■ **WHAT YOU SHOULD DO**:
Search for the word "Given" in the entries. Each line that holds it should be copied.

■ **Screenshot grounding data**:
____
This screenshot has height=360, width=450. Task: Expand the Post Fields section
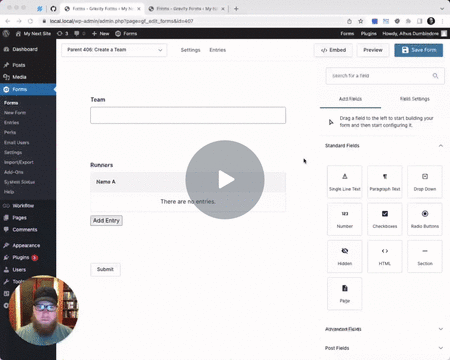pos(441,348)
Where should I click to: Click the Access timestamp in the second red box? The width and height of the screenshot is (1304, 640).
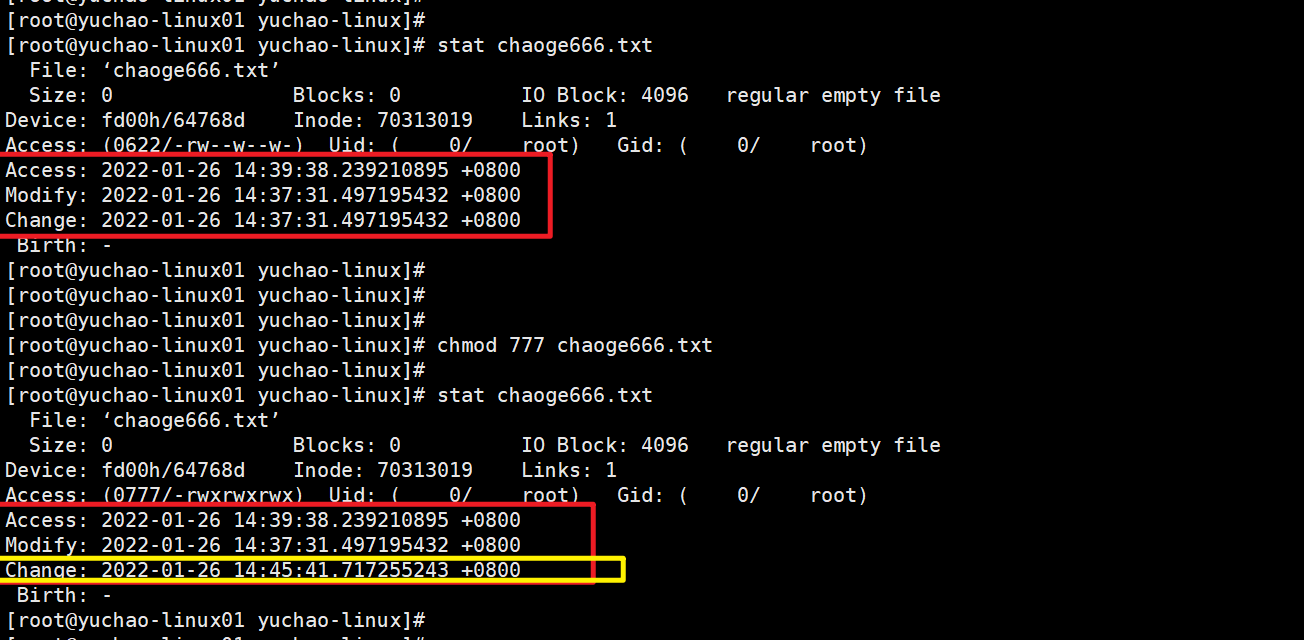(x=310, y=521)
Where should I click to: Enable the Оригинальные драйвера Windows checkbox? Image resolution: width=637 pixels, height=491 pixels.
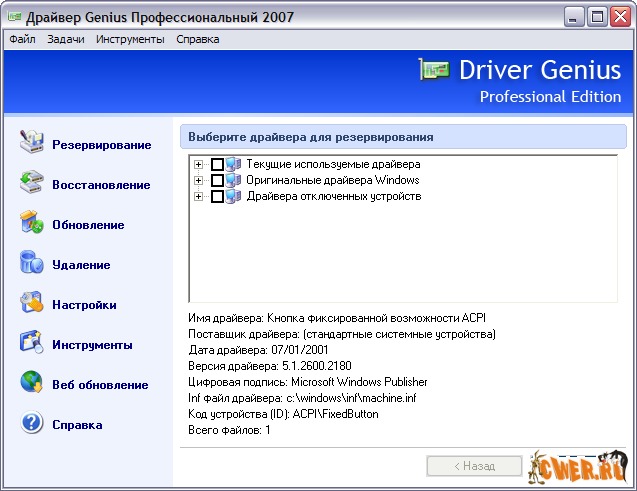click(217, 180)
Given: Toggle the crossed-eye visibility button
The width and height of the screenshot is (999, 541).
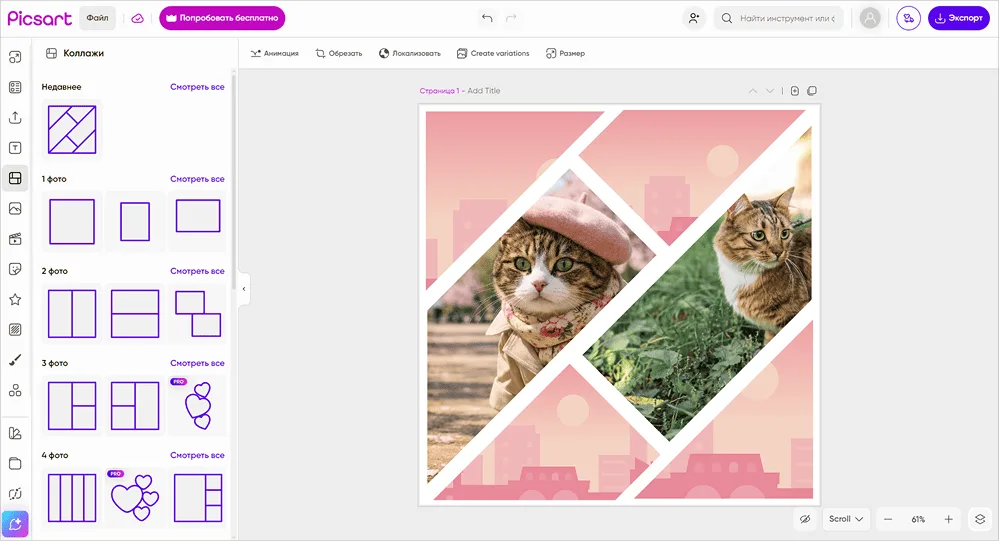Looking at the screenshot, I should click(804, 519).
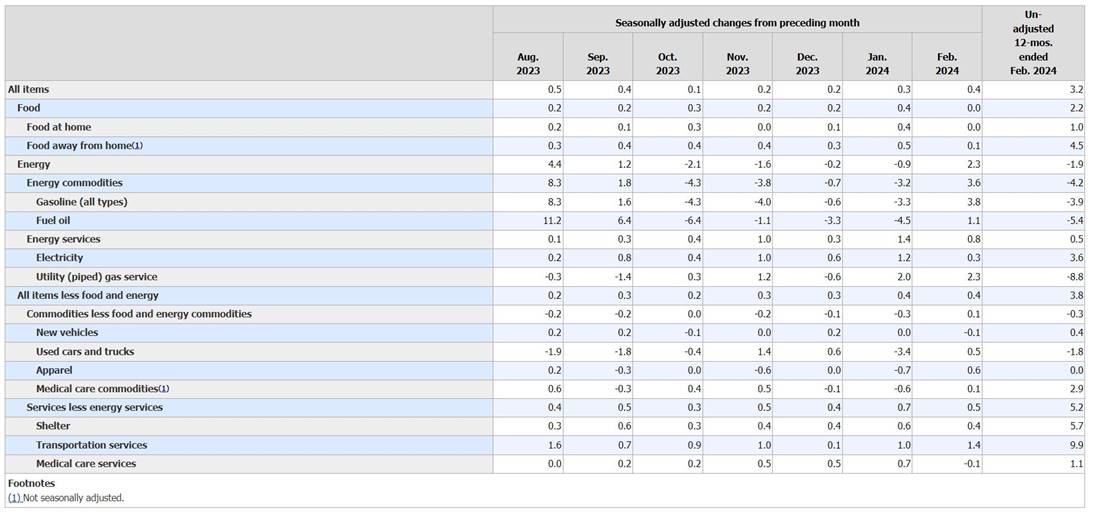Open footnote marker beside Medical care commodities
The height and width of the screenshot is (512, 1094).
[x=163, y=389]
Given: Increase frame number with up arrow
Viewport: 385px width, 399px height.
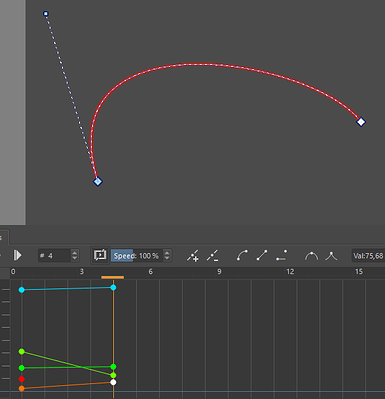Looking at the screenshot, I should coord(75,253).
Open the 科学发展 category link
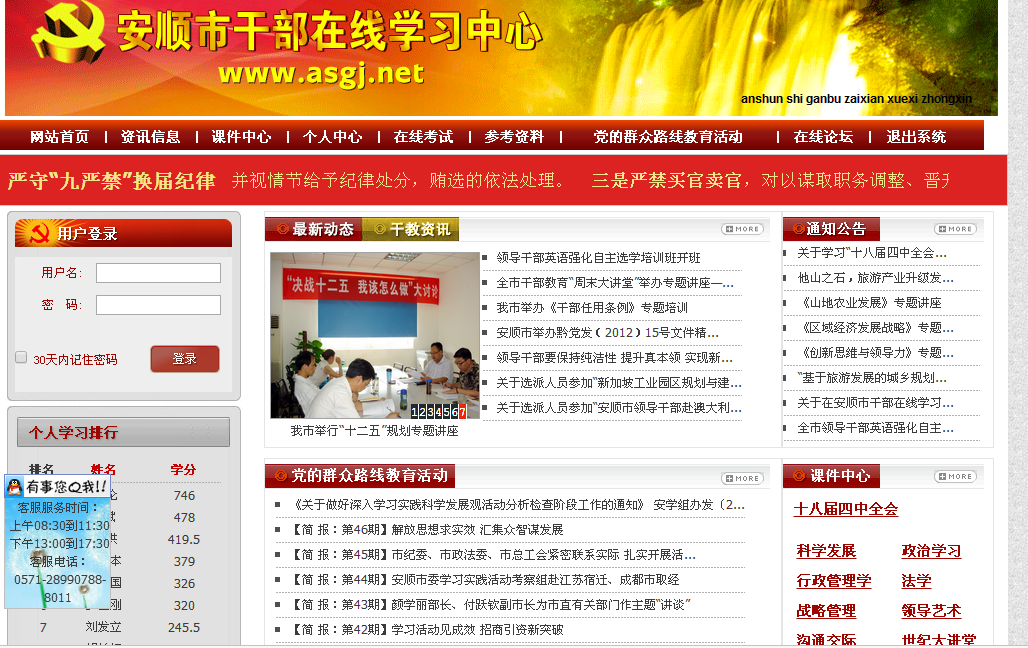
____
■ **ANSWER TO THE EXERCISE**:
Given: Toggle the crossed-eye visibility button
Given: Increase frame number with up arrow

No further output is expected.